Just from the leak information it would appear that rather than just processing the signals and measuring the difference, perhaps both photodiode readings would be recorded? The DPRAW size above hints at that anyway. And of course all of this harks back to the Lytro cameras, which did have multiple photosites behind each micro lens, but this seems to be to a much smaller extent. If that is the scenario, it would appear that what this might enable a user to do is adjust focus a minute amount by mapping the depth of the image a bit.

A minute amount, however, could mean a lot to some people.
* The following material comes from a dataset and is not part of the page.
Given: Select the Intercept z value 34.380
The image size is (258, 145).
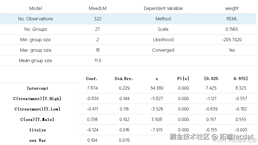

Wedding photographers who may want to pull a member of a group shot into the focal plane if they’re just outside of it, and any studio photographers who shoot shallow know so many great shots are unusable because the focus is just off on the face, and this could potentially save that; maybe bring back into focus an eye that’s just off. How incredible would that be?

[REWIND: The Canon 5D MK IV Has Been Leaked & This Seems To Be It]

Of course, the leak even suggested this was to be done in post, and that may be where the biggest issue with all of this currently lays. Something quite so complex and perhaps proprietary suggests it would likely only be able to be used with special software that would likely be Canon-specific. That means there would be significant waiting periods before the bigger names like Photoshop, Lightroom, Capture One and so on manage to re-work their applications to allow for this feature – IF they do it at all, because they’d likely want to see it proven valuable first.

Again, this is all speculation, but what fun is a market if you can’t make an educated but wildly-reaching hypothesis? Either way, we’ll likely find out very soon as the MK IV marches ever close to the precipice of its release.